Members of the NFL Players Association and the AFL-CIO joined Starbucks workers on Feb. 11 to show worker solidarity before the Super Bowl in Glendale.
The labor advocates rallied outside the unionized Starbucks at 107th Avenue and Indian School Road in Avondale.
The location voted to unionize in May, but has struggled to get the company to negotiate a contract with them. The store participated in the Red Cup Rebellion strike in November in an attempt to pressure Starbucks to come to the bargaining table.
RELATED: Litchfield Park Starbucks Files Petition to Unionize
AFL-CIO President Liz Shuler spoke to the rally crowd, asking them to remember the Jan. 2 NFL game between the Buffalo Bill and Cincinnati Bengals when Damar Hamlin experienced cardiac arrest on the field after a hit.
She said watching players and coaches decide not to finish the game was “one of the most powerful moments of solidarity” she had seen.
“That was workers standing up for each other,” Shuler said. “That was workers saying, ‘I can’t work like this.
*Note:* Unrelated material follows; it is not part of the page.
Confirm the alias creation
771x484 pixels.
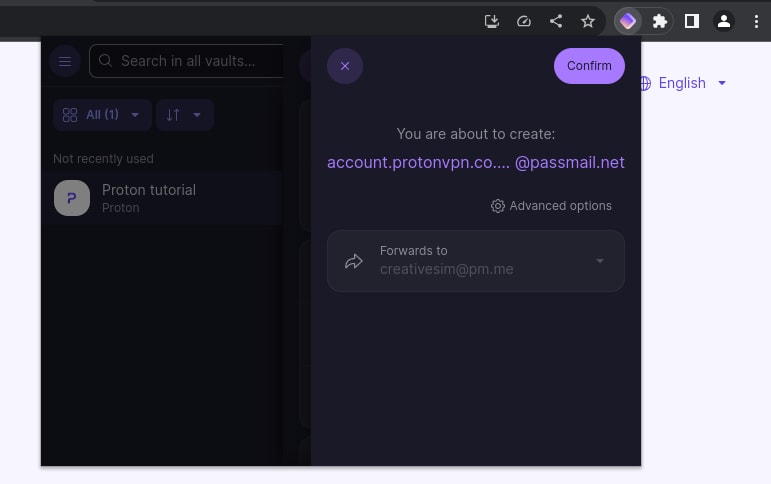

I am not going to work like this.’ And I tell you, the solidarity we saw that night, it is the same thing that we’re seeing at Starbucks and at workplaces all over this country right now.”
NFLPA President JC Tretter, a former NFL center, called the Starbucks labor movement “critical.”
“Every worker deserves a say,” Tretter told The Copper Courier. “Every worker deserves a seat at the table. We’re all fighting for the same thing: better wages, benefits, and working conditions.”
According to Starbucks Workers United, the National Labor Relations Board has issued 60 complaints against Starbucks that included over 1,200 labor law violations.
The union said the company has fired 200 union leaders across the US, and seven in Arizona.
Milyanna Romero was fired from the Avondale store shortly after it unionized. She said she believes it was retaliation for her participation in organizing.
“I think that the management was scared of me, and so they found little reasons to fire me,” Romero told The Copper Courier.
She said she will testify in court in April about her firing.
“I know where I belong,” she said, “and I’m not there.”